- Opening Delimiter -
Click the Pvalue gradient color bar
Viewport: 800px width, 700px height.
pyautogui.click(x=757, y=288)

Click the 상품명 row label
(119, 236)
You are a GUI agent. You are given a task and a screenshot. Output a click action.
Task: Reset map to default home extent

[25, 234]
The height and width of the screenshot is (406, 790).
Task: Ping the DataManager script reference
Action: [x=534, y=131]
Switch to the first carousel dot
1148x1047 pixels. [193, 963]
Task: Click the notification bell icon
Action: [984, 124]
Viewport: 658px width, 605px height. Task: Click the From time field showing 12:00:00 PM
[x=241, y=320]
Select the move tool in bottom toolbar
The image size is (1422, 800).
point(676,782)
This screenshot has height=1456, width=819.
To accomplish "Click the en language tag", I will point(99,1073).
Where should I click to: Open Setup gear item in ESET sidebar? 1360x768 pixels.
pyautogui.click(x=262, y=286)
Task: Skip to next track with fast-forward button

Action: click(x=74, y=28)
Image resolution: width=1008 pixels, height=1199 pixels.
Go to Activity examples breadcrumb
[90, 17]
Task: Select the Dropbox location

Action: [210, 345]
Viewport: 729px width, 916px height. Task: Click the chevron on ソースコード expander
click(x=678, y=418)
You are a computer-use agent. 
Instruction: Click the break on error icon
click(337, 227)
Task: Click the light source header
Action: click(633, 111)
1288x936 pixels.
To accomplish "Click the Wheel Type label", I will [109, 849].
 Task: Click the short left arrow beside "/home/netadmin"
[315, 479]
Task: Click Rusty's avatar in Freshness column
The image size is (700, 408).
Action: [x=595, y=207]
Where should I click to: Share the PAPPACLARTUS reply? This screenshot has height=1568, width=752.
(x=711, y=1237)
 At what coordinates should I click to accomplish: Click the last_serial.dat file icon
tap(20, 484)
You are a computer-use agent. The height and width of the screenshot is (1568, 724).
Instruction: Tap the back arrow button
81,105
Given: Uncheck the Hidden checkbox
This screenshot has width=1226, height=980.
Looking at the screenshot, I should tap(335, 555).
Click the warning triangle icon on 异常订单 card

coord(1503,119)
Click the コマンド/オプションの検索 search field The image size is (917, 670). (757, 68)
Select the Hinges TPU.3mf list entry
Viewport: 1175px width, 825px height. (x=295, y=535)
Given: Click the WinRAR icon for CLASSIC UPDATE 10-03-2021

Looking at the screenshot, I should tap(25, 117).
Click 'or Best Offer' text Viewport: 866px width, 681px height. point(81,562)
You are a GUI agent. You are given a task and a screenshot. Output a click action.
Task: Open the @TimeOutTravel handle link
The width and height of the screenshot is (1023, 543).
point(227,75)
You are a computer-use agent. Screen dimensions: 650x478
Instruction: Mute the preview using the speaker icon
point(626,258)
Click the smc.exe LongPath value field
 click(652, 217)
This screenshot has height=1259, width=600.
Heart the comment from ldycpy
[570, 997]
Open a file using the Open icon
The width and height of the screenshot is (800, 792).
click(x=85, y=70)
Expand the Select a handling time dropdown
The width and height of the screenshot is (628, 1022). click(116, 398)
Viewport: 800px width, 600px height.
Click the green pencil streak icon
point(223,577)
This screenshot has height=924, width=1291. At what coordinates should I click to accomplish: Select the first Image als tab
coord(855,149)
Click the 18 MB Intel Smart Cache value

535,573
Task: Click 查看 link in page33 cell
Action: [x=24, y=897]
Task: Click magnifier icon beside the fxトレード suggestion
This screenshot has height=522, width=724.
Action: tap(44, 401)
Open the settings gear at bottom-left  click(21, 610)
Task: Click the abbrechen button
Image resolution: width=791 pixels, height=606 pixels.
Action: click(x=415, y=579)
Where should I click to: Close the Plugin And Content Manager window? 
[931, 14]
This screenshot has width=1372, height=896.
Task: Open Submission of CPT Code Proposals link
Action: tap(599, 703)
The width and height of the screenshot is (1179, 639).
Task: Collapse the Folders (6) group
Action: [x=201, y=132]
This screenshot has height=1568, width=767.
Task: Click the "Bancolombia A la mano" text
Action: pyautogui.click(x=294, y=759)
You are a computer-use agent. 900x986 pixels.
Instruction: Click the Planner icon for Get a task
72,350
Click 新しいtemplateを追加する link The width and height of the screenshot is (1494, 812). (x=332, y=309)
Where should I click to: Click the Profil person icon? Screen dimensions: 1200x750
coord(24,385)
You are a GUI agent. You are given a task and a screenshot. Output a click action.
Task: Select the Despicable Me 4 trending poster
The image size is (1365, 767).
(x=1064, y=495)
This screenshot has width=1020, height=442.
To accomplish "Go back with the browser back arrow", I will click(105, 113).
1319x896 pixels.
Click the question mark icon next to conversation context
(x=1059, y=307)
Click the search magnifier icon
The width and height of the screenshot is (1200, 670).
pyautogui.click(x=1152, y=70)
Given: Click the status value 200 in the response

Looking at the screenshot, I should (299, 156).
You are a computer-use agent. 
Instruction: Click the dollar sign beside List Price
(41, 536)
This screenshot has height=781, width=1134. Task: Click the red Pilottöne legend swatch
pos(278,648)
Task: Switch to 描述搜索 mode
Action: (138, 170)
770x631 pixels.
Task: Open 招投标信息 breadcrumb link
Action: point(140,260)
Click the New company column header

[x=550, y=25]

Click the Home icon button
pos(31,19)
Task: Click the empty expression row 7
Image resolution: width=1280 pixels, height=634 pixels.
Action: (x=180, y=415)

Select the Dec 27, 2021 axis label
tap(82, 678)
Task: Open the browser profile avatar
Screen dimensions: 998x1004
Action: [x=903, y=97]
- Closing Delimiter -
## [Task goal]
In these entries, some lines may contain the string "avatar". Give the number of such lines and nothing more.

## [Answer]
2